OS CAMINHOS DO DESEJO
23/02/2024
Um conto sobre o desejo à luz da psicanálise
Em uma tranquila rua arborizada de uma pequena cidade, habitava Dona Laura, uma senhora de semblante sereno e olhos que pareciam guardar segredos. Sua casa, envolta em mistério, era um refúgio para aqueles que buscavam compreender os intrincados caminhos do desejo.
Certo dia, um jovem curioso chamado Lucas, neto de Dona Laura, bateu em sua porta. Intrigado porque acabará de ouvir em sua escola, um colega de turma dizer repetidas vezes que desejava muito sentir novamente a boa emoção e sensação de adrenalina de ir em um brinquedo de um parque de diversão, mas não apenas isso, que o mesmo brincava o tempo todo, dizendo que sentia desejos de se pendurar no ventilador da sala de aula e ficar girando.
Com a fama da anciã como uma sábia conhecedora dos mistérios da mente, Lucas ansiava compreender o significado do desejo e porque seu colega repetia tanto essa palavra quando dizia querer viver a emoção novamente e o que o mesmo tinha em sua cabeça para querer se pendurar em um ventilador da sala de aula.
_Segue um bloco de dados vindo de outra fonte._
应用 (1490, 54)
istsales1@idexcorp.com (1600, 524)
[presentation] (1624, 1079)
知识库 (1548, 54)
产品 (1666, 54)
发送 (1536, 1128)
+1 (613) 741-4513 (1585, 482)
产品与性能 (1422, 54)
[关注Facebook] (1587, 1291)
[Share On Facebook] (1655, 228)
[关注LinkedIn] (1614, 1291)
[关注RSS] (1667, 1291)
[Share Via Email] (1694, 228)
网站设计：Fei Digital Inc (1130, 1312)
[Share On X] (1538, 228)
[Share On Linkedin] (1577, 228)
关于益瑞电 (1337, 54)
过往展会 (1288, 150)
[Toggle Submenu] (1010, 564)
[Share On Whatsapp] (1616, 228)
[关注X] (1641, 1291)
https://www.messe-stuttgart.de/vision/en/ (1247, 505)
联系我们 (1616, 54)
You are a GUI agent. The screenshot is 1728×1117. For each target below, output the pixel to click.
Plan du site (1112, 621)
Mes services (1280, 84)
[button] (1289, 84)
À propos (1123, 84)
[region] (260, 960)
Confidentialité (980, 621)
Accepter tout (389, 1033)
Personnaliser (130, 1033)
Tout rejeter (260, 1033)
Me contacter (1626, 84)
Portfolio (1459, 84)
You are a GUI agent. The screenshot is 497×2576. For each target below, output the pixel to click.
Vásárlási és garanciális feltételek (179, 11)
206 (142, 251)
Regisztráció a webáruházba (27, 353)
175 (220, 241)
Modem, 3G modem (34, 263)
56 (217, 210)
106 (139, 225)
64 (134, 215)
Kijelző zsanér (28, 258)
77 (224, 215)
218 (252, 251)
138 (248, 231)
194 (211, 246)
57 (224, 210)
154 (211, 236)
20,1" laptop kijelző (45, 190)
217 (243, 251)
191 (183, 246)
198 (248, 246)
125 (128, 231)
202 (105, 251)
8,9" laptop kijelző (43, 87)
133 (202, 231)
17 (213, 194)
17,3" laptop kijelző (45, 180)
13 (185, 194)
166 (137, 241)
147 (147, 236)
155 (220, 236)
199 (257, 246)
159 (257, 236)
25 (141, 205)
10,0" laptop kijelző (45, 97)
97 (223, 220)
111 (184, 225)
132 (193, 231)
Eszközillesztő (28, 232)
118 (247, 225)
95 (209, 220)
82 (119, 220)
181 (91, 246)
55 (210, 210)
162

Sentados em sua acolhedora sala, Dona Laura acendeu sua luminosa lareira e começou a desvendar os segredos do desejo, conforme a perspectiva da psicanálise.
— O desejo, disse ela com uma voz suave, é como um rio que flui por entre as paisagens da alma humana. Originado nas profundezas do inconsciente, ele é uma força pulsante que impulsiona nossos pensamentos, sentimentos e ações, mesmo quando estamos inconscientes de sua presença.
Lucas ouvia atentamente, ansioso por compreender mais.
— Dentro do vasto terreno do desejo, continuou Dona Laura, encontramos uma teia complexa de impulsos instintivos, fantasias ocultas e memórias enterradas. É um território sombrio e misterioso, mas também rico em significado e potencial de transformação.
— Mas como podemos entender nosso próprio desejo? Perguntou Lucas, perplexo. — E o que isso tem haver com se pendurar em um ventilador?
Dona Laura sorriu gentilmente. — É um desafio, sem dúvida. O desejo, muitas vezes, se manifesta de maneiras enigmáticas, disfarçado por camadas de defesa e resistência. No entanto, através da autoexploração e do diálogo terapêutico, podemos começar a desvelar os segredos de nossos desejos mais profundos.
— Todo encontro, é um reencontro, nada é completamente novo, estamos sempre à procura de algo já vivido, a procura de um prazer já experienciado, mas que não sabemos qual é; a procura de algo que possa satisfazer este desejo, de uma forma que se assemelhe deste prazer já vivenciado antes. Nota alguma semelhança com brincadeira que seu amigo fazia quando falava em se pendurar no ventilador? Perguntou Dona Laura.
O jovem com os olhos brilhando e um pequeno sorriso, balou a cabeça dizendo que sim.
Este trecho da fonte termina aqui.